Keith Phipps of The A.V. Club gave the episode an "A–" grade and wrote, "She weighed the options and made the choice not to have a child, as more women do than generally gets depicted in films or on television. This episode showed the difficulty involved in that choice in its fullness." Ken Tucker of Entertainment Weekly wrote, "This week's Friday Night Lights gave us one of its finest hours ever. Abortion, addiction, and the way parents raise their children were central to this episode, entitled 'I Can’t.'"

Alan Sepinwall wrote, "We're not going to talk about whether we agree with her decision, but 'I Can't' effectively showed how she came to it, even as it showed her unsure even afterwards that it was the right one." Allison Waldman of TV Squad wrote, "There were some major developments in this episode of Friday Night Lights, especially among the younger set. And if you think life is just peachy keen for kids in high school, they aren't the ones attending East Dillon High. If you prefer the lighter, sweeter side of Friday Night Lights, this wasn't your night. Sadness was at every turn, none moreso that Becky and Vince and their very tough decisions."

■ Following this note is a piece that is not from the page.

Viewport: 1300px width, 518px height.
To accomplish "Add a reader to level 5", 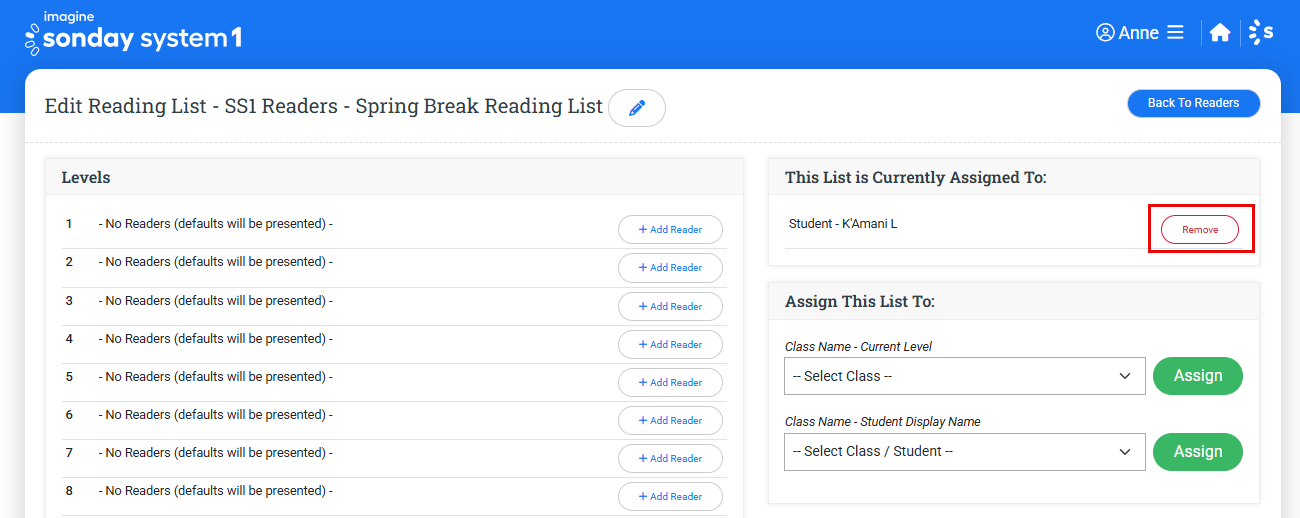I will 670,383.
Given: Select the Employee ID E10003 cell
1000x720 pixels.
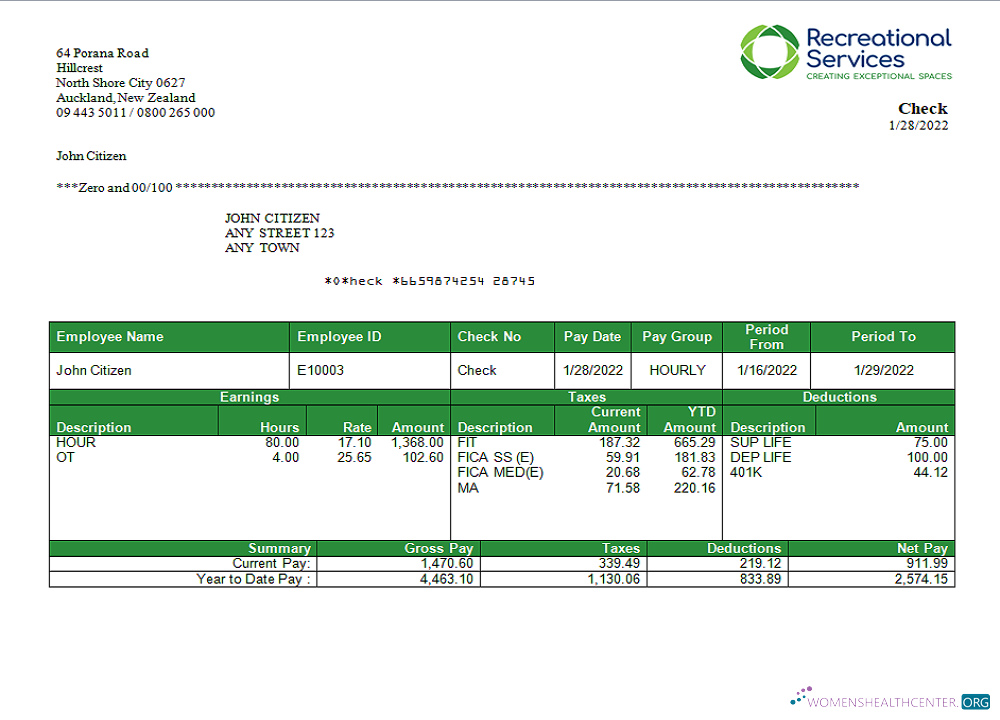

Andy Greenwald of Vulture wrote, "'I Can't' was the second-strongest hour of the season thus far, trailing only 'The Son,' the epic, Saracen-farewell ep. The focus here was parenting in its various forms: the need we all have for a shoulder to cry on, an arm to lean on, a brain to pick, a hand to hold." Matt Richenthal of TV Fanatic gave the episode a 4.4 star rating out of 5 and wrote, "Granted, it's a delicate, controversial subject. But it's also legal and common and supported by approximately half the population. Therefore, I can't help but give credit to this week's episode of Friday Night Lights for actually going there. It takes a brave, confident, well-written series to do so." Television Without Pity gave the episode an "A" grade.

===Accolades===
Steve Harris submitted the episode for consideration for Outstanding Guest Actor in a Drama Series at the 62nd Primetime Emmy Awards.